READING TEXT
— Start —

It's up to the display program, as always, to decide how to show the word "commos" wherever it occurs. Because the SGML parser and editing tools work together to make the markup consistent, the display program can easily produce consistent output.

Content-based markup also allows marking of features that do not necessarily appear in the display. For example, a scholar might wish to analyze the use of stichomythia in this play. To do this, she must first find the stichomythia in the text. A human reader can do this easily enough, but can a machine? Yes, if the markup editor has marked this feature. There's no obvious way to mark stichomythia (or similar features) with display-oriented HTML, but with content marking it's easy. Here's an example.

— End —

GIVEN DATA
— Start —

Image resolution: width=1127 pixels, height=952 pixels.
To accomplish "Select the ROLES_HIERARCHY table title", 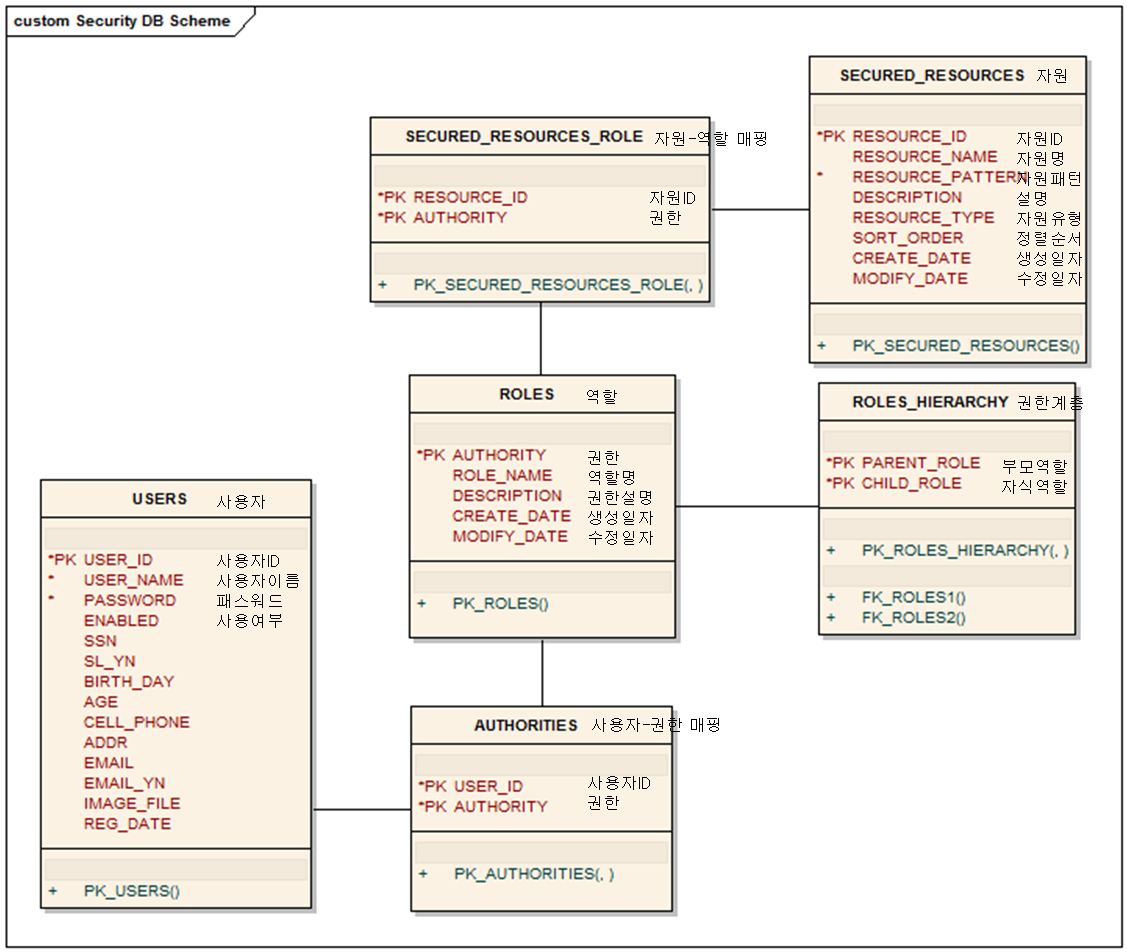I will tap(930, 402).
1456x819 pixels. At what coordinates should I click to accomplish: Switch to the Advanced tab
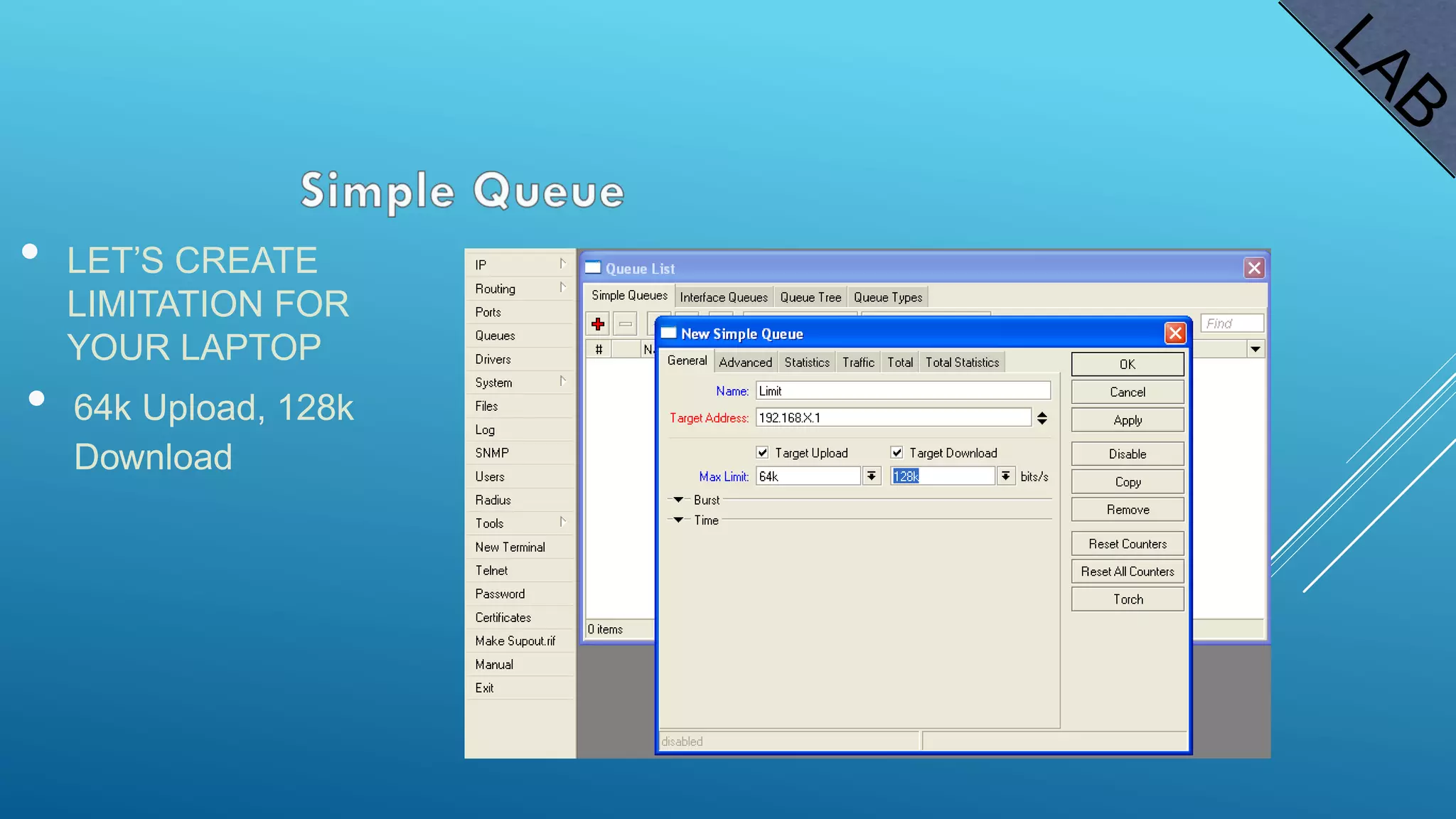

— End —

REQUIREMENT
Answer these from the text on content-based markup:
(a) What decides how the word "commos" is shown wherever it occurs?
(b) What two things work together to make the markup consistent?
(c) What feature of the play might a scholar wish to analyze?

THE RESPONSE
(a) The display program.
(b) The SGML parser and the editing tools.
(c) The use of stichomythia.